READING PASSAGE.
------------------------------

Niina Oisalo, University of Turku, Finland

Recollecting Traumatic Transcultural Memories of World War II in ’Unwar Documentary’ Auf Wiedersehen Finnland (2010)

Virpi Suutari’s documentary film Auf Wiedersehen Finnland (2010) recounts the experiences of Finnish women who left with the German soldiers after World War II, and the repercussions of their ‘falling’. These women, condemned as ‘Nazi whores’ and ‘traitors’, speak openly for the first time in their lives about their experiences, and the shame that has not evaporated even after more than 70 years. The women’s stories come to life in evocative archival imagery, dramatized scenes and interviews, which touch on painful memories, but some of the traumas are also left ‘unopened’. The making of this film could be considered as an act of re-membering and creating affective and intimate war memory behind the battlegrounds and national militaristic narratives of World War II (Sturken 1997). In this presentation, particular focus is placed on the way Suutari’s film creates ‘recollection-images’, which embody past events that have no match in any one person’s memory (Marks 2000: 71). These images testify the partialness and the incompleteness of memory. As Laura Marks (2000: 50) writes: “when remembrance fails, the story must be creatively falsified in order to reach the truth.”

 

References:

Marks, Laura U. (2000) The Skin of the Film: Intercultural Cinema, Embodiment, and the Senses, Durham and London: Duke University Press.

------------------------------

TASKS TO COMPLETE.
(a) Answer these questions from the abstract on the film Auf Wiedersehen Finnland:
(i) Who made the documentary?
(ii) How many years have passed without the women's shame fading?
(iii) Which press published The Skin of the Film?
(b) Write out the rows again, starting at the line that contains "Click the small" and ending after the line that contains "[1428, 1031]". Include the requests unchanged, but scale every coordinate in the answers by 1.95 and round each result to a whole number, with halves rounded up.
The rows have no connection to the text above.

(A run of rows)
------------------------------

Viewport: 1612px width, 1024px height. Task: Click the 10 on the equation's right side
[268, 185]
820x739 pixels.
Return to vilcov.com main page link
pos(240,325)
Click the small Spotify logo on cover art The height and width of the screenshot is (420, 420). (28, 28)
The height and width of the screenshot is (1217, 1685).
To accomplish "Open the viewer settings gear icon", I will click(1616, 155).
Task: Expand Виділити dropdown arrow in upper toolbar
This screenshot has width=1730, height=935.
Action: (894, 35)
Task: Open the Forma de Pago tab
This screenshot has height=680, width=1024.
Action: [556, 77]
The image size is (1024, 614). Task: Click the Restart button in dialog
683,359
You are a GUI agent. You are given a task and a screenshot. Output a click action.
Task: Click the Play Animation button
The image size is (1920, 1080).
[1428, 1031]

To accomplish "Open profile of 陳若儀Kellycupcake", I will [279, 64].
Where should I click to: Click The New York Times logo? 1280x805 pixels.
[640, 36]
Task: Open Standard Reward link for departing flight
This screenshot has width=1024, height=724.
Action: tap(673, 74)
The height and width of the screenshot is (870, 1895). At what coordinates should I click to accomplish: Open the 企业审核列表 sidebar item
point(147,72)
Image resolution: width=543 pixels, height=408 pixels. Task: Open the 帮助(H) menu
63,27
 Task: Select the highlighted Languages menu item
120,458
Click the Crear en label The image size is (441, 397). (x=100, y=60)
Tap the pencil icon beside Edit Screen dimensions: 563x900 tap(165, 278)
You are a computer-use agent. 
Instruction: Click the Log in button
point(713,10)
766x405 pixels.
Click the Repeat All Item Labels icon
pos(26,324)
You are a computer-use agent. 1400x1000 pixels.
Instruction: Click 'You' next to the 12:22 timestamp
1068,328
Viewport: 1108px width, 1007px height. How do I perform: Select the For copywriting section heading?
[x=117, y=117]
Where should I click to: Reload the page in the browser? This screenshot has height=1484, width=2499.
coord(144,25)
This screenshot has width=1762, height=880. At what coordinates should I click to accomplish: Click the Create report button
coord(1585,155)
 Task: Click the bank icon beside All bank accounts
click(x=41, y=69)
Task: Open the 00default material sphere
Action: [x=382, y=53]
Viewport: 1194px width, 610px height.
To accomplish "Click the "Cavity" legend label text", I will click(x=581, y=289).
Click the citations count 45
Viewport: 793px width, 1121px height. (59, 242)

------------------------------

CORRECT ANSWERS.
(a)
(i) Virpi Suutari
(ii) More than 70 years
(iii) Duke University Press

(b)
Click the small Spotify logo on cover art The height and width of the screenshot is (420, 420). (55, 55)
The height and width of the screenshot is (1217, 1685).
To accomplish "Open the viewer settings gear icon", I will click(3151, 302).
Task: Expand Виділити dropdown arrow in upper toolbar
This screenshot has width=1730, height=935.
Action: (1743, 68)
Task: Open the Forma de Pago tab
This screenshot has height=680, width=1024.
Action: [1084, 150]
The image size is (1024, 614). Task: Click the Restart button in dialog
1332,700
You are a GUI agent. You are given a task and a screenshot. Output a click action.
Task: Click the Play Animation button
The image size is (1920, 1080).
[2785, 2010]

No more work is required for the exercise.